4. A majoritarian Senate might not even be a normative improvement. I’ve said it before, but at the micro-level, the main problem with filibuster reform is that you aren’t unleashing majoritarianism in the Senate as we normally think of it in the contemporary world, you are unleashing majoritarianism of the states, which may or may not correspond to popular majoritarianism at any one time. People constantly bemoan the state of the world when the Senate rejects an idea that seems popular in public opinion. But one simple explanation is often forgotten: the Senate is malapportioned!
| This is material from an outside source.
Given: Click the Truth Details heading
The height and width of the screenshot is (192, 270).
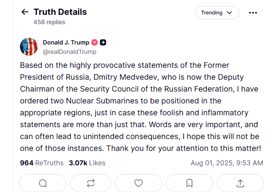Looking at the screenshot, I should coord(60,12).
Yes, everyone “knows” that, but a lot of times people seem to overlook one of the basic consequences: a Senate vote will often not match aggregate public opinion, even if every single Senator is explicitly following the public opinion of his/her constituents. Unlike the House, which at least theoretically is weighted like a public opinion poll, the structure of the Senate makes no pretense to being a reflection of national public opinion. (Of course, the House can suffer the same problem; any aggregation of district preferences — no matter how perfectly apportioned — could stray from national preferences. But it’s much more pronounced in the Senate).

Now, you can ask Senators to take a Burkean trustee view of representation and vote the national good. That may or may not be warranted in any individual case. But I think it’s a fallacy to imply in such situations that at least some Senators must be inherently doing something against the wishes of their constituents if national public opinion goes one way and the Senate goes another. The institution, for better or worse, is simply not built that way. And because it’s not built that way, we have to be careful about adjusting Senate rules in search of majoritarianism. For it isn’t there to be found, in any real sense. Any bare Senate majority might reflect an underlying 40% of the nation, or an underlying 60%. And that would be just as true post-reform as it is now. It’s a reminder that the Senate can be just as anti-majoritarian without the filibuster as it is with it. For it is not, and was not meant to be, a popular institution.

And look, I’m not a huge fan of the filibuster. I think it allows for unhelpful ambiguity in Senator position taking, unnecessarily slows things down, and gives perhaps too much leverage into individuals. But all of that sums to much less than the whole of the contemporary complaint. A federal government without the filibuster is just a government with one less anti-majoritarian feature. For every policy the filibuster buried, there are probably 50 that were buried by non-filibuster anti-majoritarian features of the system. And for every policy you like that got buried by the filibuster, there’s probably one you don’t like that saw the same fate.

Now, I don’t want to say this is all much ado about nothing. The filibuster shapes policy, and in some areas (like judicial nominations) it is having a serious impact. But I think it gets way more attention than it deserves. The filibuster is far from the only institutional veto player, it is usually not the decisive institutional veto player, and its reform will come with some costs. Reformers should correspondingly temper their expectations about the world after success.